Rien ne m’empêchait de poursuivre ma carrière internationale après cette Coupe du Monde, mais j’étais réaliste: je ne représentais plus une solution d’avenir. Donc, je savais à quoi m’attendre après le match contre la Russie. J’ai été repris 58 fois chez les Diables et j’ai joué 34 matches. Il m’en manque un seul pour devenir membre émérite de l’Union Belge. J’imagine qu’on ne me fera pas de difficultés quand je demanderai ma carte pour entrer gratuitement dans tous les stades de Belgique… J’ai aussi marqué un but: contre St-Marin. Je suis très satisfait de mon parcours ».

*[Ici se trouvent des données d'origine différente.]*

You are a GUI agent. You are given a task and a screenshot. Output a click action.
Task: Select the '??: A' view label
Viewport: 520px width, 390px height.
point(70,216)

« La statue au sol; comme Saddam! »

« Cette photo résume toute ma deuxième saison au Standard. La statue est tombée, comme celle de Saddam. Impossible de la redresser. Il y a autant de tristesse sur cette image que de joie sur celle où on me voit avec Moreira sur les épaules après la victoire à Westerlo. J’ai joué mon tout dernier match à Lommel, fin octobre 2002. Aujourd’hui, Lommel est en faillite: un autre symbole. Une petite consolation quand même: l’absence de Dragutinovicm’a permis d’être capitaine pour le dernier match de ma vie « .

« La cicatrice »

« L’explication de ma fin de carrière est là, sous le doigt du toubib. C’est la cicatrice de l’opération subie après ma collision avec Baetslé. Pour réparer mes ligaments déchirés, le chirurgien avait fait appel à une technique moderne… pour l’époque. Si j’avais la même blessure aujourd’hui, on interviendrait autrement, on reconstituerait des croisés costauds et cela ne raccourcirait pas ma carrière. Pendant 12 ans, tous les efforts se sont concentrés sur la partie extérieure de mon genou, et comme on avait aussi dû m’enlever les ménisques, les cartilages ont payé la note, petit à petit. Le début… de ma fin de carrière remonte à 1991 ».

Pierre Danvoye

« Le Standard est le fil rouge de ma carrière »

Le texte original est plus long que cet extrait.